J’écoute deux personnes converser dans une langue inconnue. Cela suffit-il pour que je les entende ? Les vibrations qui m’arrivent sont les mêmes qui frappent leurs oreilles. Pourtant je ne perçois qu’un bruit confus où tous les sons se ressemblent. Je ne distingue rien et ne pourrais rien répéter. Dans cette même masse sonore, au contraire, les deux interlocuteurs démêlent des con­sonnes, voyelles et syllabes qui ne se ressemblent guère, enfin des mots distincts. Entre eux et moi, où est la différence ?

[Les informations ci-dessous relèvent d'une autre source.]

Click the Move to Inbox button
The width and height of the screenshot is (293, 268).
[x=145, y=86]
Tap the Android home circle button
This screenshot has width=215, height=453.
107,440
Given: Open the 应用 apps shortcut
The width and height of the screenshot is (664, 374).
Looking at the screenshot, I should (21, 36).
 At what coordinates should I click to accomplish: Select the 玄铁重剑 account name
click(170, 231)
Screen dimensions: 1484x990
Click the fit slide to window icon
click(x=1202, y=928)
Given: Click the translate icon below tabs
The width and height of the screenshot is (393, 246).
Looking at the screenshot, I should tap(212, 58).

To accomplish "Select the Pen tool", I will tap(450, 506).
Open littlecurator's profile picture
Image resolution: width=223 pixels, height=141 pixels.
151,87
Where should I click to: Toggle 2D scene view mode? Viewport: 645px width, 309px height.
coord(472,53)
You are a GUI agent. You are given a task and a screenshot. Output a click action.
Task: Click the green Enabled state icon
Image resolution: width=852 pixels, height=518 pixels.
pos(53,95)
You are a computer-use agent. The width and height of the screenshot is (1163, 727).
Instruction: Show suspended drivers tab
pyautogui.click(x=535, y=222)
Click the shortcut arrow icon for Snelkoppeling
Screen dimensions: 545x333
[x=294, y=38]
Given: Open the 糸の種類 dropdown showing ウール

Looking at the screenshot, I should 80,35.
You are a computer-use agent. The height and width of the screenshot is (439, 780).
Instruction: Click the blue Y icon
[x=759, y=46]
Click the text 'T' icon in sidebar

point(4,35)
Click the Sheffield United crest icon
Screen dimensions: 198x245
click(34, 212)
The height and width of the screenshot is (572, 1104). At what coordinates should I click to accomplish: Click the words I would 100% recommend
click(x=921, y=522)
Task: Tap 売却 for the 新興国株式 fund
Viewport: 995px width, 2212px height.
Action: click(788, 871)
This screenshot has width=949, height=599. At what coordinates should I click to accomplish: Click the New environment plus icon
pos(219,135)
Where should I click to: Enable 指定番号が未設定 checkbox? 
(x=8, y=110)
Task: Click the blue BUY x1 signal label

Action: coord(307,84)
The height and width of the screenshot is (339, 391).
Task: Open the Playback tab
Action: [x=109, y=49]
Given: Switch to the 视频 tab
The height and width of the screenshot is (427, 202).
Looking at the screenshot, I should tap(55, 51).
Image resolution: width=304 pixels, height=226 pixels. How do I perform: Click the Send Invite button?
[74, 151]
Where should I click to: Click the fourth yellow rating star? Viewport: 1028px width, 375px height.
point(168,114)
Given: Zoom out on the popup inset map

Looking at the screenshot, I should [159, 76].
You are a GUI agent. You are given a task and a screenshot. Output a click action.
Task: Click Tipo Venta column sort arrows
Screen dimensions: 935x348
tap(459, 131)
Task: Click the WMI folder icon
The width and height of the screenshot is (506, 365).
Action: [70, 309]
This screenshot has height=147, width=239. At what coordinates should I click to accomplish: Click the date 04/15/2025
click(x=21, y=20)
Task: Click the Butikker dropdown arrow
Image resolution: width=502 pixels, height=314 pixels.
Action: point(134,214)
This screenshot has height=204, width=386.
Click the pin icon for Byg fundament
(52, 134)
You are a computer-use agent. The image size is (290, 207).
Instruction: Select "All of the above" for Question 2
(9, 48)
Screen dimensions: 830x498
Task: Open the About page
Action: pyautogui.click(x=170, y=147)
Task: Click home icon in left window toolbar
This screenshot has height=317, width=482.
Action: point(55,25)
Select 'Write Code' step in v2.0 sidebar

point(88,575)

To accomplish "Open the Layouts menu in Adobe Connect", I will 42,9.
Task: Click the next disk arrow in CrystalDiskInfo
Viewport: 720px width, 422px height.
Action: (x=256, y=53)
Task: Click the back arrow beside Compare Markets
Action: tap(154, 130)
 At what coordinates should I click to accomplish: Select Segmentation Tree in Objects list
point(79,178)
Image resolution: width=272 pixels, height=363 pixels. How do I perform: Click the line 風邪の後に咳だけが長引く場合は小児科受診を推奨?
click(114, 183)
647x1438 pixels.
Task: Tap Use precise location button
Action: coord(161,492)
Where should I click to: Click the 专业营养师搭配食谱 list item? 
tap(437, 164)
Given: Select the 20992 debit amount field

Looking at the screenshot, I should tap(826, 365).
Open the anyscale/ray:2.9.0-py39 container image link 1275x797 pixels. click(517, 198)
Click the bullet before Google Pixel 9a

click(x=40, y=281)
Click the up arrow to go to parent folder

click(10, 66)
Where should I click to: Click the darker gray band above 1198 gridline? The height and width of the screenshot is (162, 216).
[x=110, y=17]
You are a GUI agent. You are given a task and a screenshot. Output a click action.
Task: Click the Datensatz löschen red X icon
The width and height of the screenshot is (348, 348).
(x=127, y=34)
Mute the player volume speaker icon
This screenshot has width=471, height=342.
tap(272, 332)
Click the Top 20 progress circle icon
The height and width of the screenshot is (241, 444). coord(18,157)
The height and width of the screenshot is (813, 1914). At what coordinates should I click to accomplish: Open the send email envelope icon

La question est de savoir comment la connaissance d’une langue, qui n’est que souvenir, peut modifier la matérialité d’une perception présente, et faire actuellement entendre aux uns ce que d’autres, dans les mêmes conditions physiques, n’entendent pas. On suppose, il est vrai, que les souvenirs auditifs des mots, accumulés dans la mémoire, répondent ici à l’appel des impressions sonores et viennent en renforcer l’effet. Mais si la conversation que j’entends n’est pour moi qu’un bruit, on peut, autant qu’on voudra, supposer le son ren­forcé : le bruit, pour être plus fort, n’en sera pas plus clair. Pour que le souve­nir du mot se laisse évoquer par le mot entendu, il faut au moins que l’oreille entende le mot. Comment les sons perçus parleront-ils à la mémoire, comment choisiront-ils, dans le magasin des images auditives, celles qui doivent se poser sur eux, s’ils n’ont pas déjà été séparés, distingués, perçus enfin comme syllabes et comme mots ?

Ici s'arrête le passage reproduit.